# What are these things on my lift arms?



## pioneerMan (11 mo ago)

The first photo shows some sort of adjustable handle, but it's only on one lift arm and not both. No idea why or what it does. The second photo shows some loops that are welded on. Do you know what they are for?

Thanks!


----------



## Vanman08 (Aug 1, 2020)

The handle adjusts the length of the lift arm to level the attached implement. Not sure what the welded on loops are for.


----------



## pioneerMan (11 mo ago)

Vanman08 said:


> The handle adjusts the length of the lift arm to level the attached implement.


Wouldn't adjusting the length of a single arm be problematic? Why isn't the adjuster on both arms?


----------



## Vanman08 (Aug 1, 2020)

It does not adjust the length of the lift arm itself, it adjusts the length of the arm that raises and lowers the lift arm. I should have been more clear with my description.


----------



## thedukes (Jan 9, 2022)

The Loops are too hold Xtra Lynch pins.










The crank changes the heigth of that side lift link.

In a perfect world you could have a crank on both sides.

Look for another.....they can come in quite handy when doing grading work or
Too lift a implement to its Highest possible spot...Say for loading on a trailer with short ramps.

They put crank on right so it can be reached from drivers seat easier......sorry lefties.


----------



## Ultradog (Feb 27, 2005)

The hand crank is so you can adjust the level of the implement. Handy if you are trying to grade a bit of a crown on your driveway with a back blade and required if you are plowing a garden with a moldboard plow.


----------



## Hacke (Feb 22, 2011)

The eyes are probably for a chain (security chain) to keep the lower links together when no implement is attached.
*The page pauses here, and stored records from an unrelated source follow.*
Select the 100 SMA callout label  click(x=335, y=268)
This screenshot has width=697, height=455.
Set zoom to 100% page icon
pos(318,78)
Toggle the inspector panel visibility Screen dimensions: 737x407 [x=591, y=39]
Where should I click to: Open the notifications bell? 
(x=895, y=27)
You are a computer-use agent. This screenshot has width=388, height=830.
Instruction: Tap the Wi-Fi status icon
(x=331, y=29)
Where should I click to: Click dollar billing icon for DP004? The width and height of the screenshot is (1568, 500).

For instance, when you are ploughing, the tractor leans to the right and you adjust the length of the right link in order to level the plough correctly.


----------



## thedukes (Jan 9, 2022)

They are for Xtra lynch pins.....does no one read?

Its simple..these have been around for decades


----------



## Ultradog (Feb 27, 2005)

thedukes said:


> They are for Xtra lynch pins.....does no one read?
> 
> Its simple..these have been around for decades


Maybe. 
I have factory loops on my lift arms for storing lynch pins but they look nothing like those.


----------



## BinVa (Sep 21, 2020)

Although the welded loops are used by most to store lynch pins….I believe the purpose is to provide an attachment point for depth and/or lift arm sway control. B.


----------



## Tx Jim (Jul 28, 2020)

thedukes said:


> They are for Xtra lynch pins.....does no one read?
> 
> Its simple..these have been around for decades


My experience from being employed many yrs ago at a farm equipment dealership for 21 yrs is majority of equipment operators manuals usually end up in desk drawers UNREAD. Operators manuals normally contain a lot of very important information including answers to OP's questions


----------



## Tx Jim (Jul 28, 2020)

View attachment 82387

That soil looks too wet to be plowing. Where I live that type plowed soil would resemble bricks after it dried


----------



## 2billt (Aug 7, 2011)

While using my short arms, I attach turnbuckles to a loop to adjust the sway from contact with my tires and I hang spare pins on the one not in use.


----------



## Hacke (Feb 22, 2011)

Tx Jim said:


> View attachment 82387
> 
> That soil looks too wet to be plowing. Where I live that type plowed soil would resemble bricks after it dried


You cultivate before it goes into concrete mode.

The picture is from a yearly autumn ploughing event. Date and place are fixed months before, so you can not always get optimal conditions. This one was normal, drivers and the land owner were happy.


----------



## BinVa (Sep 21, 2020)

Hacke said:


> You cultivate before it goes into concrete mode.
> 
> The picture is from a yearly autumn ploughing event. Date and place are fixed months before, so you can not always get optimal conditions. This one was normal, drivers and the land owner were happy.


Hacke…
What is the event? Plowing, tractors, or just a local gathering?B


----------



## Hacke (Feb 22, 2011)

BinVa said:


> Hacke…
> What is the event? Plowing, tractors, or just a local gathering?B


Sorry pioneerMan for hijacking your thread.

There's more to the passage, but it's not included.